Virtutone Networks Inc. Announces Non-Brokered Private Placementadmin
Sherwood Park, Alberta, November 15, 2013- Virtutone Networks Inc. ("Virtutone" or the "Corporation") (TSX Venture: VFX.V) is pleased to announce that it will be conducting a non-brokered private placement of up to 6,000,000 units ("Units") of the Corporation at a price of $0.25 per Unit, each Unit being comprised of: (i) one common share; and (ii) one half of one common share purchase warrants (the "Warrants"), for aggregate proceeds of up to $1,500,000 (the "Private Placement"), subject to the receipt of all applicable regulatory approvals. Each whole Warrant will entitle to holder to purchase one common share at an exercise price of $0.375 for a period of two years from the date of the closing of the Private Placement. The Private Placement is expected to close in one or more closings, beginning on or around November 22, 2012.
The Units issued pursuant to the Private Placement will be subject to a hold period of four months and one day from the closing date as well as other restrictions with respect to sales from control positions.
The proceeds of the Private Placement will be used for general working capital and corporate purposes.

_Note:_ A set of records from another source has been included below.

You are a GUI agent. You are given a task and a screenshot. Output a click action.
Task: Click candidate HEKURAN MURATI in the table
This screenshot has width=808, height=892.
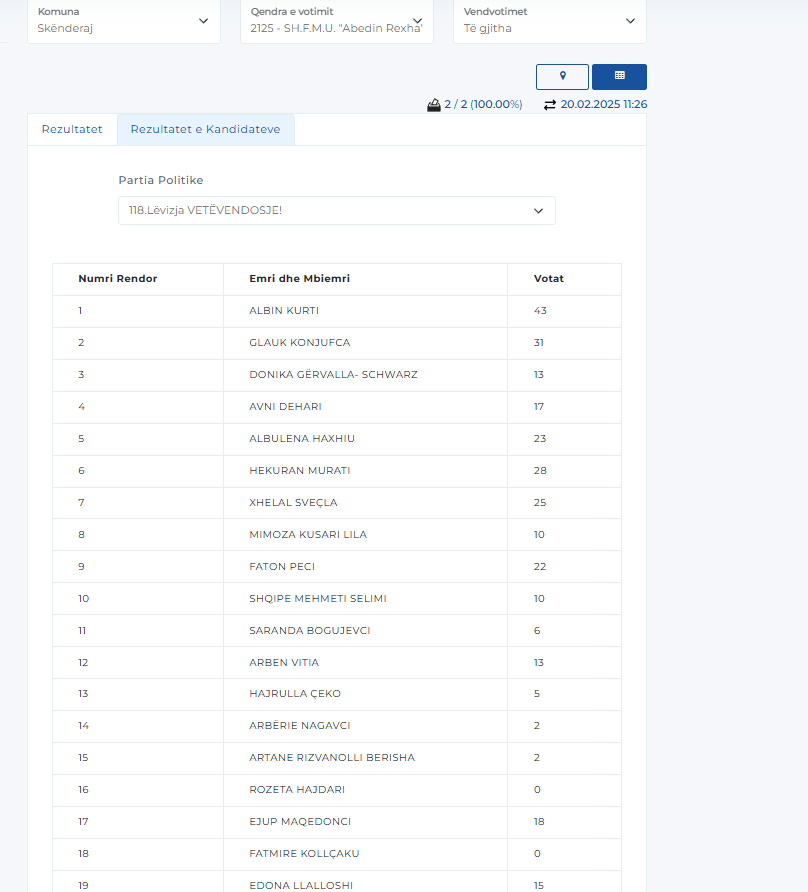pyautogui.click(x=299, y=471)
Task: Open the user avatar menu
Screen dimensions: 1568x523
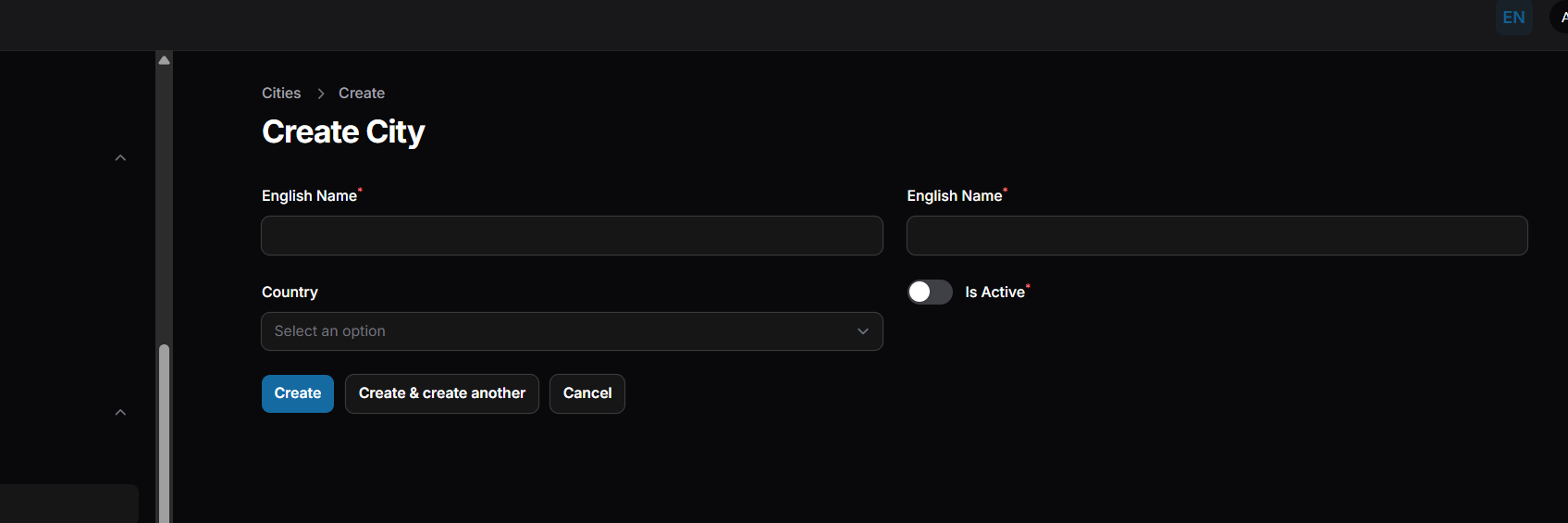Action: click(1562, 18)
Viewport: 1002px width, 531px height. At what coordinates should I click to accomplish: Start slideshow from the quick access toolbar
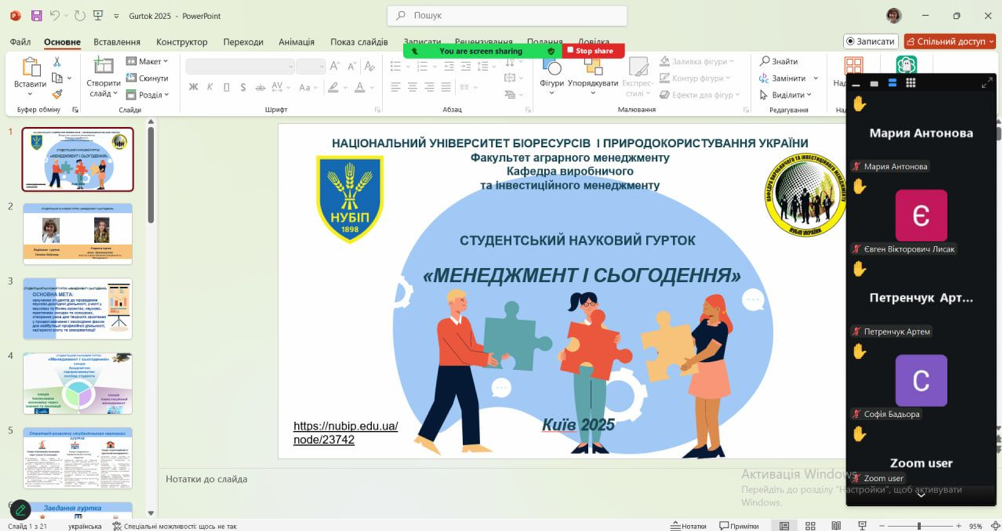pyautogui.click(x=98, y=16)
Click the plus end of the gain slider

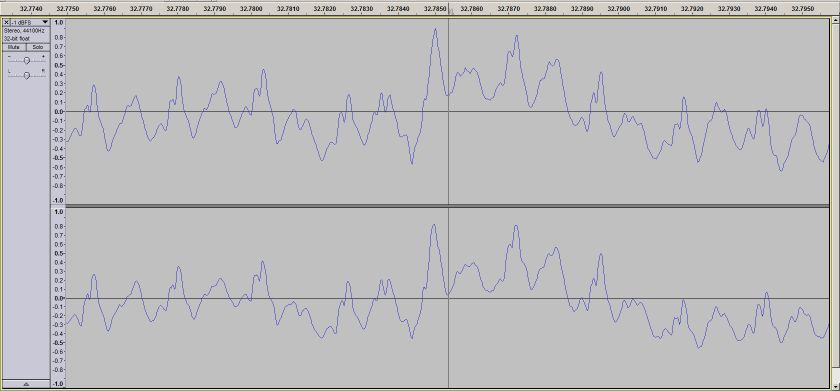(43, 56)
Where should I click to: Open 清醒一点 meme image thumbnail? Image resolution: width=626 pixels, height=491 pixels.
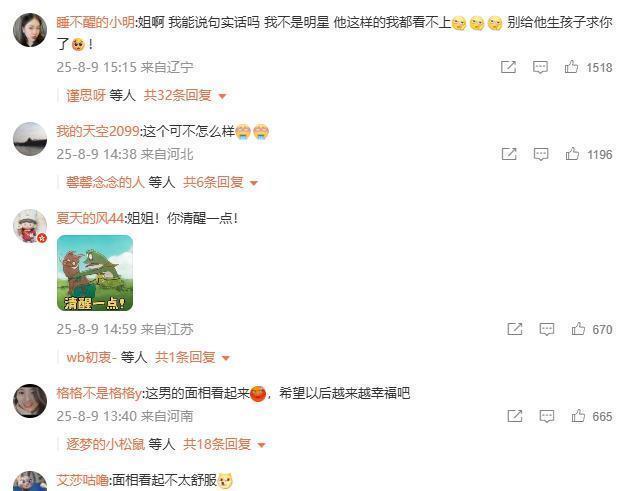(x=95, y=273)
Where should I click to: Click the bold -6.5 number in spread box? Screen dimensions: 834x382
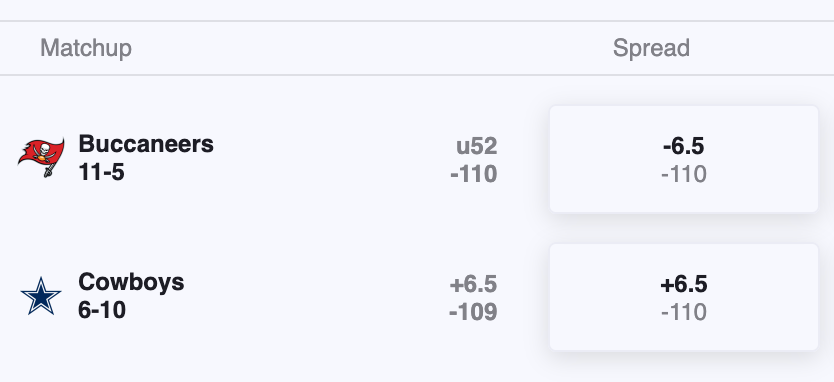tap(683, 146)
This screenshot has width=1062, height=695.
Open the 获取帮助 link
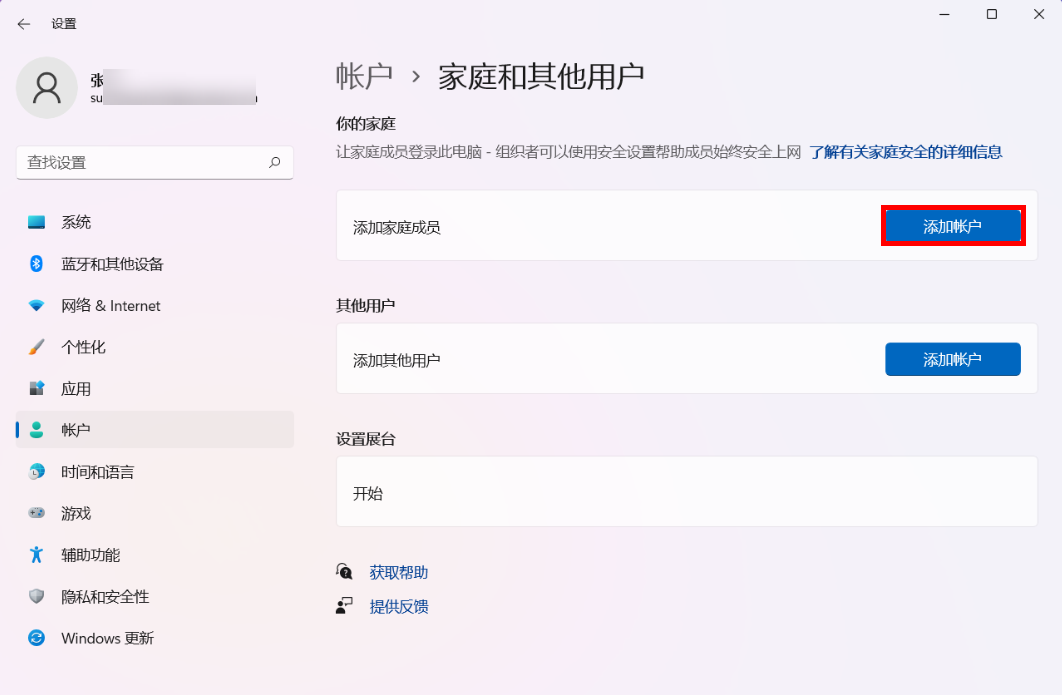(x=398, y=572)
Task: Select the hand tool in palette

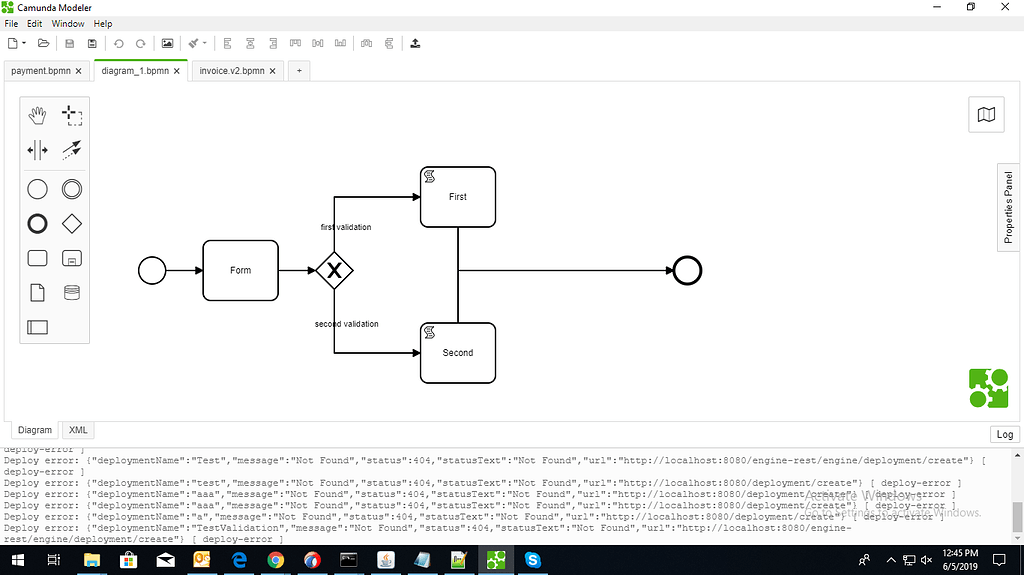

This news release contains "forward-looking statements" within the meaning of applicable securities laws, including statements regarding the number of Units to be sold pursuant to the Private Placement, the use of proceeds from the Private Placement and the expected closing dates, if any. These forward-looking statements are based upon the opinions, expectations, estimates and assumptions of management as at the date the statements are made, including, without limitation, assumptions with respect to the receipt of regulatory approval for the Private Placement and general economic conditions in North America. Readers are cautioned not to place undue reliance on forward-looking statements. Actual results and developments may differ materially from those contemplated by these statements depending on, among other things, risks that the Private Placement will not be completed or if completed not on the same terms as disclosed above and a failure to obtain necessary regulatory approvals. The statements in this news release are made as of the date of this release. We undertake no obligation to update such forward-looking information except as required by applicable securities laws.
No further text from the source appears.